*Goal of the exercise*. The answer must restate the records below word for word.

*Stored records*.
◇ ◇ ◇ ◇

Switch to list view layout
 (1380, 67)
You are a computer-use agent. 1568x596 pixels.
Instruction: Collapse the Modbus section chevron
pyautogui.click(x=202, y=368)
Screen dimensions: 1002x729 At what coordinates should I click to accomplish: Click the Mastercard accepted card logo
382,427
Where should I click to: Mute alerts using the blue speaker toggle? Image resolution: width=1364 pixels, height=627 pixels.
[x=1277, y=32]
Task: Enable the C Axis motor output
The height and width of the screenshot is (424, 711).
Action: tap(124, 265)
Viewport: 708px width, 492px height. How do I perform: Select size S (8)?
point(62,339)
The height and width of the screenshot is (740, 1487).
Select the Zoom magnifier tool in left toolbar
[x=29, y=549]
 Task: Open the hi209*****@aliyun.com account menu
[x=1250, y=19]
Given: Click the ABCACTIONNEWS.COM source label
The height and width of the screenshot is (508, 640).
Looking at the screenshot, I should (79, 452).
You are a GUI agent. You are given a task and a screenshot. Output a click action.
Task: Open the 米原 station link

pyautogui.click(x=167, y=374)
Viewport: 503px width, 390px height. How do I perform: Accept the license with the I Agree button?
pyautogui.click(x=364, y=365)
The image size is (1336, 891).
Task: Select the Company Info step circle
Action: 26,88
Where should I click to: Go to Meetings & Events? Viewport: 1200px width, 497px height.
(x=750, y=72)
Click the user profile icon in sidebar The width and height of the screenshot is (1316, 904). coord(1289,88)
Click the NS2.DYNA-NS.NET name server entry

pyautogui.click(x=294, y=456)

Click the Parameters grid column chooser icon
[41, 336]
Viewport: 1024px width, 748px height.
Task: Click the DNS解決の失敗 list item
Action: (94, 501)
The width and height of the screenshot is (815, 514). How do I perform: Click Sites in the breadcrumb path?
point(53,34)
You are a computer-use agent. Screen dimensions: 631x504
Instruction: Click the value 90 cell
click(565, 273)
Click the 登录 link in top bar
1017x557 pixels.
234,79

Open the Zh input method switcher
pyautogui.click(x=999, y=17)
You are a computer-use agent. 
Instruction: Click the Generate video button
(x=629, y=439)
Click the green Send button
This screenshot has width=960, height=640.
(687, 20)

◇ ◇ ◇ ◇

*Task solution*.
Switch to list view layout
 (1380, 67)
You are a computer-use agent. 1568x596 pixels.
Instruction: Collapse the Modbus section chevron
pyautogui.click(x=202, y=368)
Screen dimensions: 1002x729 At what coordinates should I click to accomplish: Click the Mastercard accepted card logo
382,427
Where should I click to: Mute alerts using the blue speaker toggle? Image resolution: width=1364 pixels, height=627 pixels.
[x=1277, y=32]
Task: Enable the C Axis motor output
The height and width of the screenshot is (424, 711).
Action: tap(124, 265)
Viewport: 708px width, 492px height. How do I perform: Select size S (8)?
point(62,339)
The height and width of the screenshot is (740, 1487).
Select the Zoom magnifier tool in left toolbar
[x=29, y=549]
 Task: Open the hi209*****@aliyun.com account menu
[x=1250, y=19]
Given: Click the ABCACTIONNEWS.COM source label
The height and width of the screenshot is (508, 640).
Looking at the screenshot, I should (79, 452).
You are a GUI agent. You are given a task and a screenshot. Output a click action.
Task: Open the 米原 station link

pyautogui.click(x=167, y=374)
Viewport: 503px width, 390px height. How do I perform: Accept the license with the I Agree button?
pyautogui.click(x=364, y=365)
The image size is (1336, 891).
Task: Select the Company Info step circle
Action: 26,88
Where should I click to: Go to Meetings & Events? Viewport: 1200px width, 497px height.
(x=750, y=72)
Click the user profile icon in sidebar The width and height of the screenshot is (1316, 904). coord(1289,88)
Click the NS2.DYNA-NS.NET name server entry

pyautogui.click(x=294, y=456)

Click the Parameters grid column chooser icon
[41, 336]
Viewport: 1024px width, 748px height.
Task: Click the DNS解決の失敗 list item
Action: (94, 501)
The width and height of the screenshot is (815, 514). How do I perform: Click Sites in the breadcrumb path?
point(53,34)
You are a computer-use agent. Screen dimensions: 631x504
Instruction: Click the value 90 cell
click(565, 273)
Click the 登录 link in top bar
1017x557 pixels.
234,79

Open the Zh input method switcher
pyautogui.click(x=999, y=17)
You are a computer-use agent. 
Instruction: Click the Generate video button
(x=629, y=439)
Click the green Send button
This screenshot has width=960, height=640.
(687, 20)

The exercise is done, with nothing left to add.